- _抜粋_

ただ、この「危険なビーナス」については、
「マスカレードホテル」のシリーズと同じように、
肩の凝らない、ミステリー初心者向けの、
ライトノベル的な作風となっています。

トーマの有名な「罠」が、
ベースになっているように感じましたが、
それほど深みのある内容ではなく、
犯人の屈折した造形などは、
さすが東野圭吾という感じも仄見えるのですが、
意図的に古いタイプのミステリーに着地しています。

私見では東野さんはかなり意地悪で、
人間観察には独特の冷たさのようなものがあり、
医療や医者は基本的に嫌っているようです。
この作品もそうした点は現れていて、
医療者としては読んでいてつらい感じもあります。
全体的にはほのぼのした軽いタッチですが、
ラストでは主人公の運命を、
ちょっと突き放したように見ている感じがするのは、
東野さんのダークサイドがのぞいている、
という気がします。

これを読むと、
かなりスカスカの内容に、
とても連続ドラマにはならないように感じますが、
ドラマを見てみると、
それがどうして、
ちょっとした人間の駆け引きを引き延ばして、
結構ドラマとしては成立しているのに驚きます。
何もないものを、
何かあるが如くに引き伸ばし続けるのが、
なるほど連続ドラマの極意なのだなあと、
妙に感心しました。

東野さんの作品としては、
それほど気合の入ったものではありません。
コアなファンのみにお勧めです。

それでは今日はこのくらいで。

皆さんも良い休日をお過ごし下さい。

石原がお送りしました。

追伸;レセプトが終わりません(泣)。

- _抽出情報_
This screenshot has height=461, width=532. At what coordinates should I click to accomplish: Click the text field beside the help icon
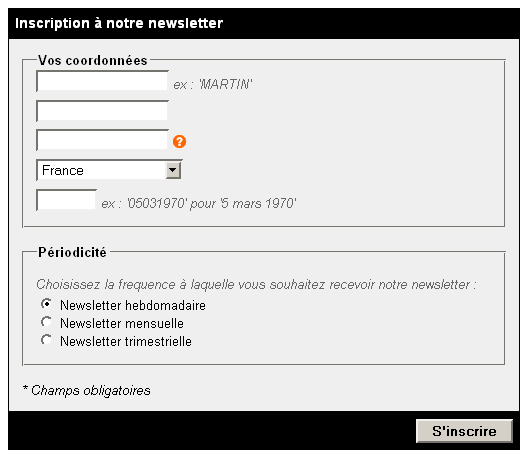(x=102, y=140)
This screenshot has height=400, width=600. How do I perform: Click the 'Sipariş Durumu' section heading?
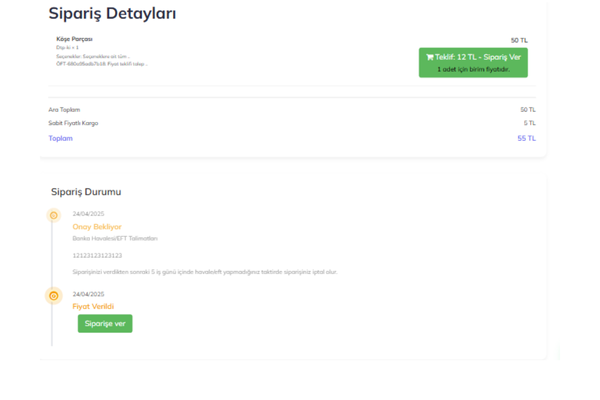point(86,191)
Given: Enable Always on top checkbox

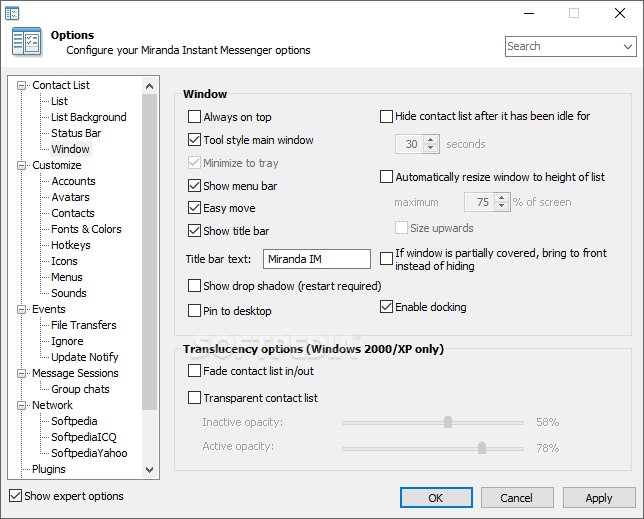Looking at the screenshot, I should coord(194,117).
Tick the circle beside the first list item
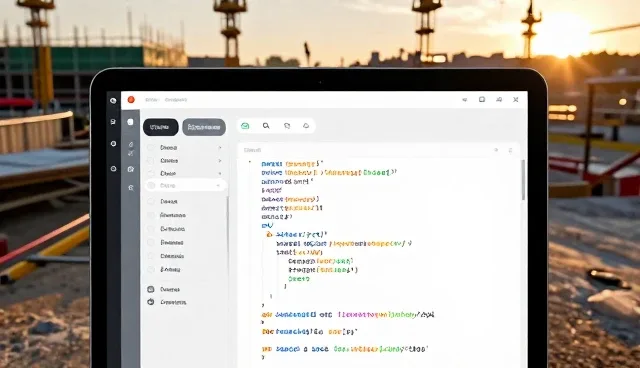Viewport: 640px width, 368px height. [x=151, y=147]
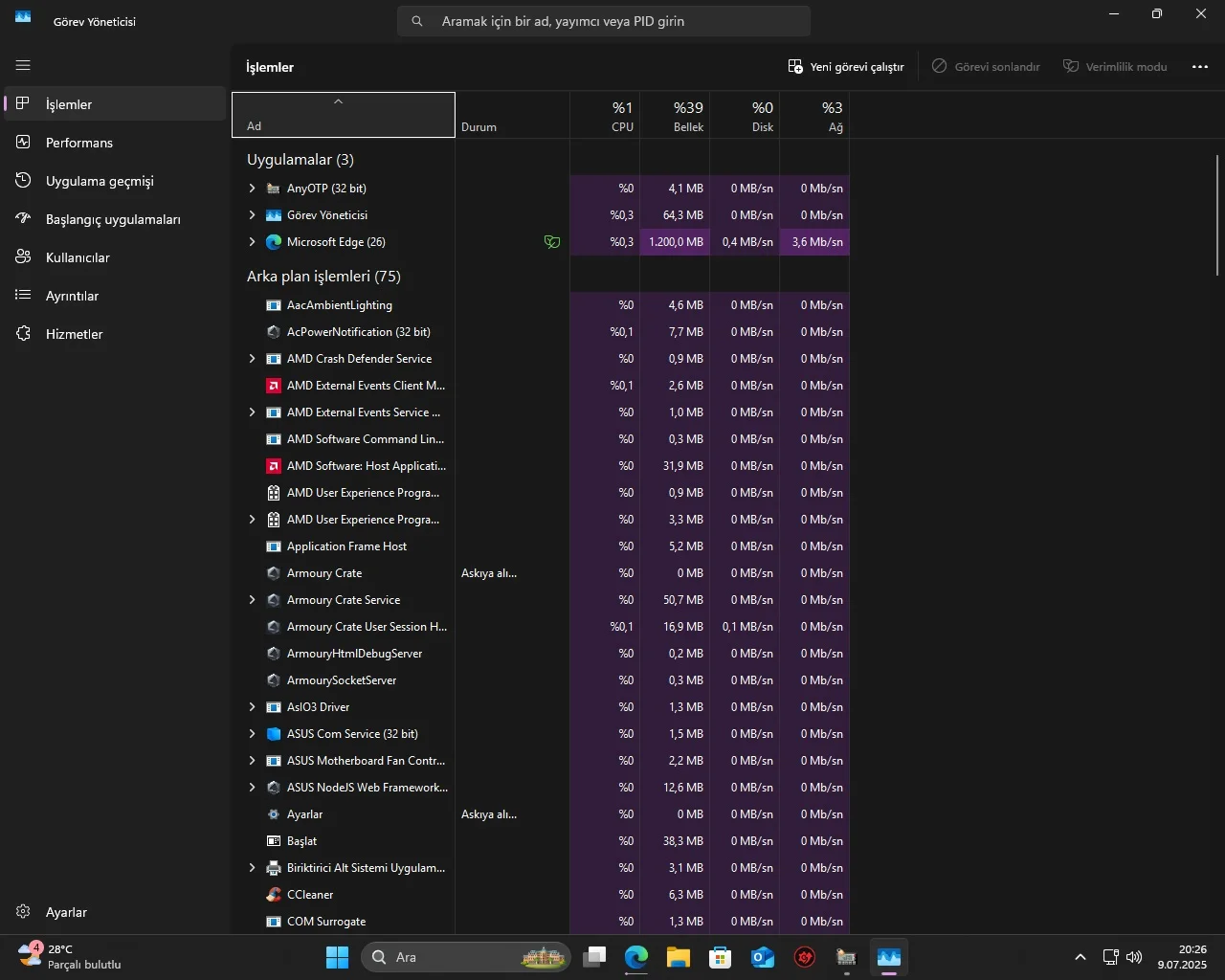This screenshot has height=980, width=1225.
Task: Click the ASUS Com Service icon
Action: tap(274, 734)
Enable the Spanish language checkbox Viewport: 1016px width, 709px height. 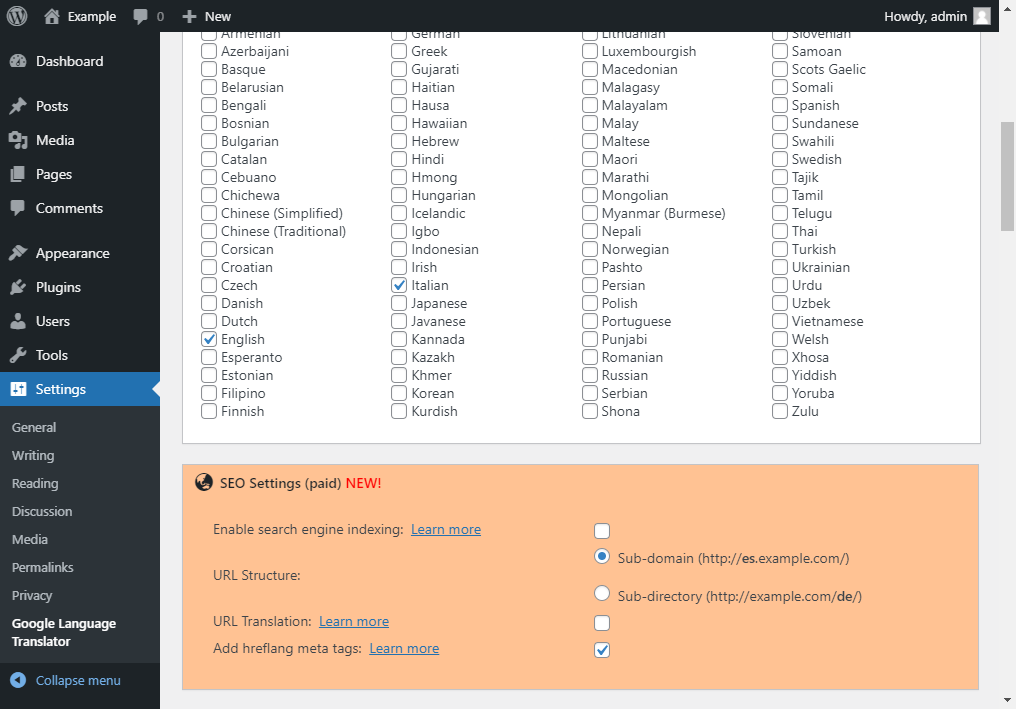[780, 105]
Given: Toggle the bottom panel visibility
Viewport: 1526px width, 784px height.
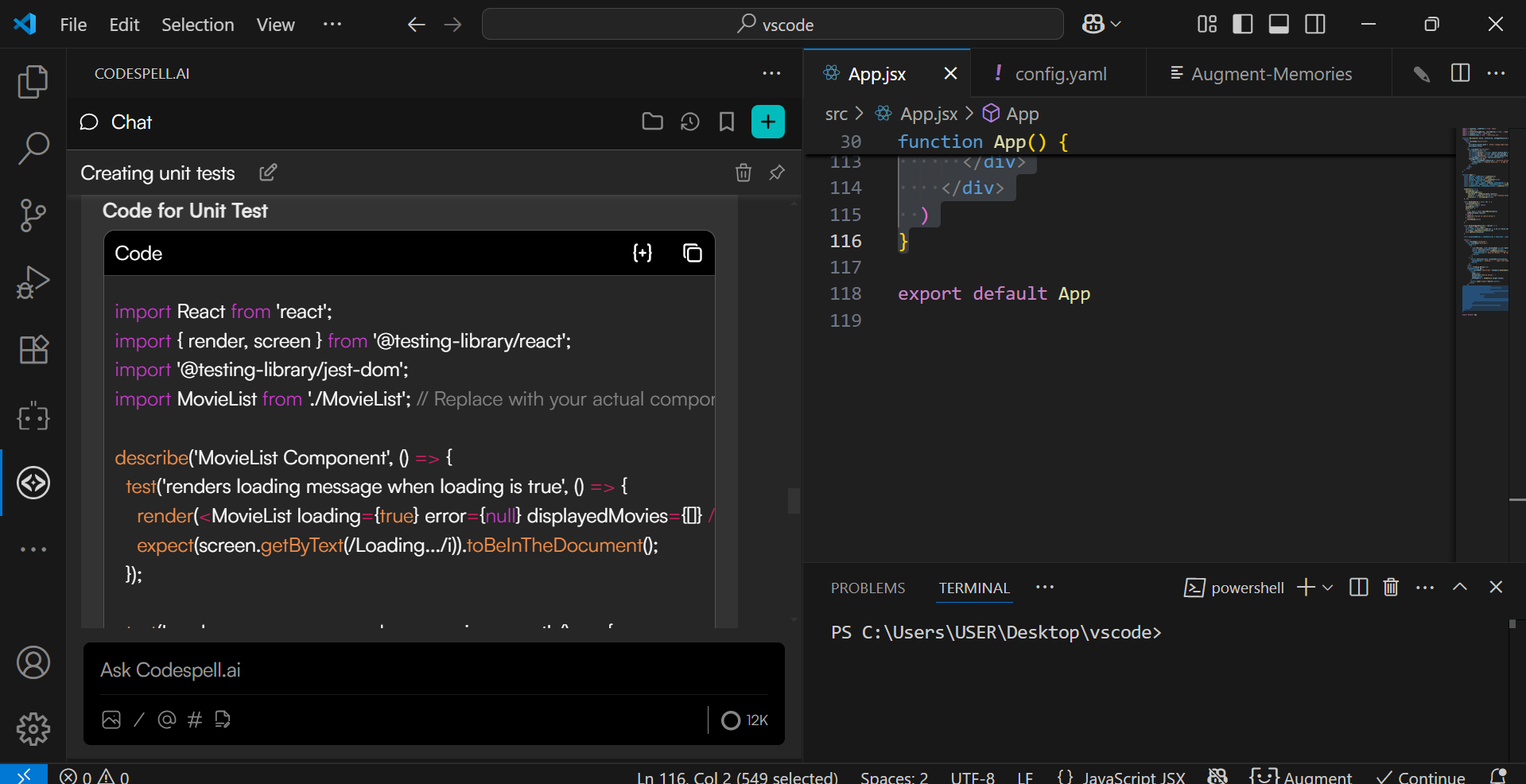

- _作業内容_
抜粋で、「危険なビーナス」と同じように肩の凝らない作風だとされているシリーズの名前を答えよ。

- _回答欄_
「マスカレードホテル」のシリーズ